London:  The growing phenomenon of rich tourists visiting slums in Mumbai and elsewhere for entertainment – mainly sparked off by movie 'Slumdog Millionaire' – is the subject of a new study at the University of Leicester.

The study is also examining whether slum tourism can help to tackle global inequalities and injustices, by analyzing the growth in tours of areas of urban poverty, often called slums, favelas or townships.

The project, funded by the European Union, is being conducted by Dr Fabian Frenzel, a lecturer at the University of Leicester.

"This form of tourism might seem unusual but in recent years more and more visitors have taken tours in slums, predominantly in South Africa, Brazil and India, but increasingly also in other cities across the world", he said.

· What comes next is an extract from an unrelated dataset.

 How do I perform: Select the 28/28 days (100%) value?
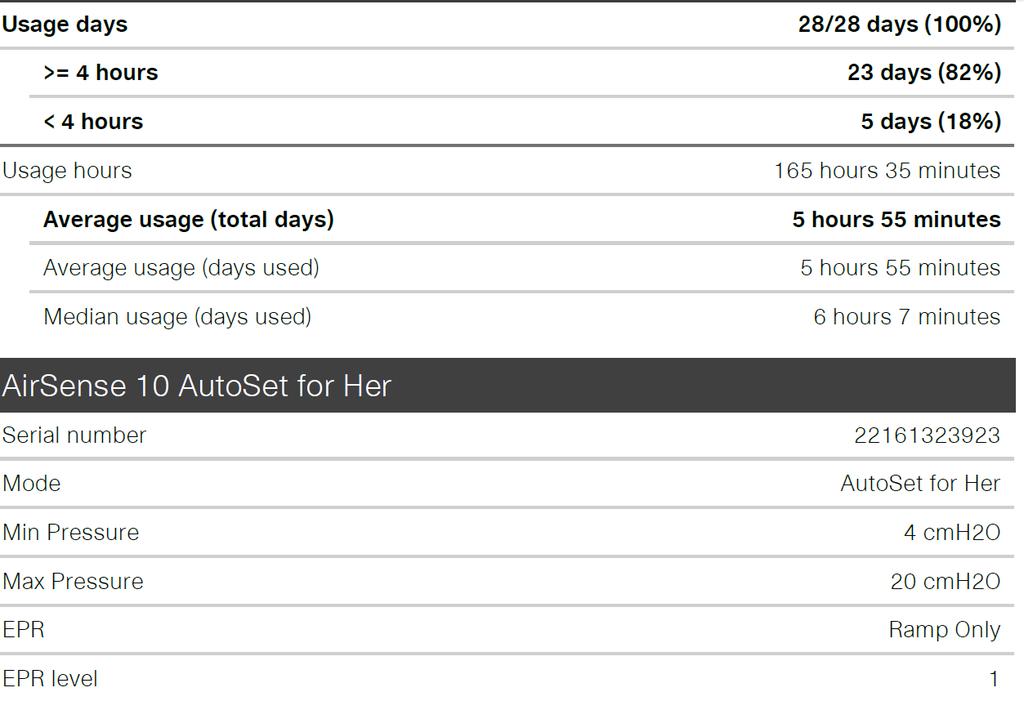[899, 25]
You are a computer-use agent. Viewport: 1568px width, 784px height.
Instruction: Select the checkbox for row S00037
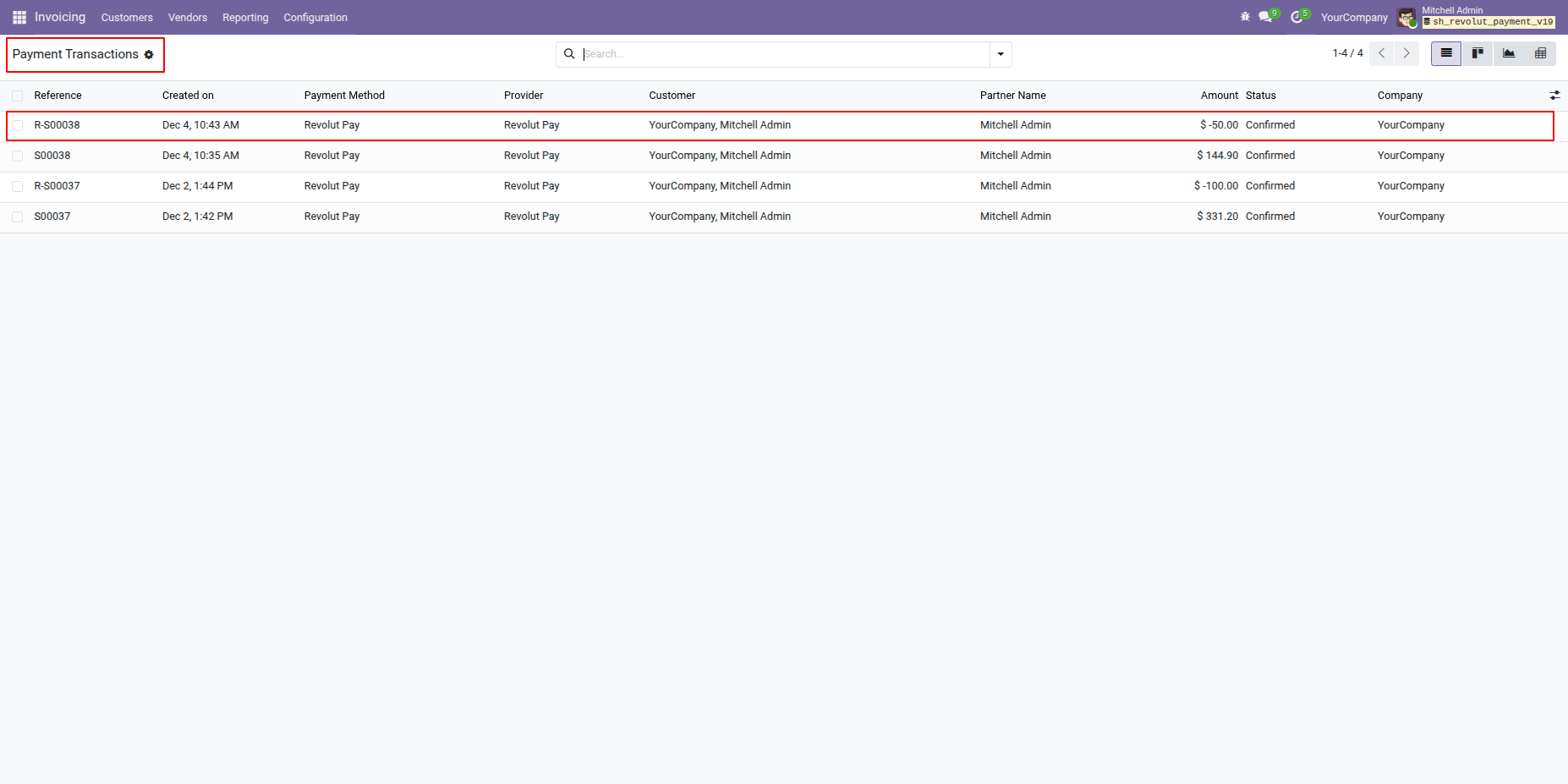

Frenzel added that curiosity to visit slums is often considered morally problematic, particularly as tourism is associated with fun and entertainment.

"Many people would argue that it is voyeuristic to watch people in their poor living conditions. The study will examine several case studies, interview participating tourists, locals and tour operators.

"The big question is whether slum tourism is merely some cynical form of entertainment for the rich or a practice that can help tackle the global inequalities and injustices we live with," Frenzel said.

According to him, slum tourism is not a new phenomenon, "What takes place on Tuesday on a global scale was a fairly common leisure practice for Victorians, known as 'slumming'.

"Slummers' visited the slums of east London, already in organised tours, often guided by police or professionals in the developing charity sector".

He added, "These sites of squalor have long enticed popular imagination. Many people experienced poverty not in literal tours, but in literary ways, for example in the writing of Charles Dickens.

Today this convergence of literal and literary slumming continues. The recent fascination with films like District 9, City of God and Slumdog Millionaire shows that these desires are still with us", he said.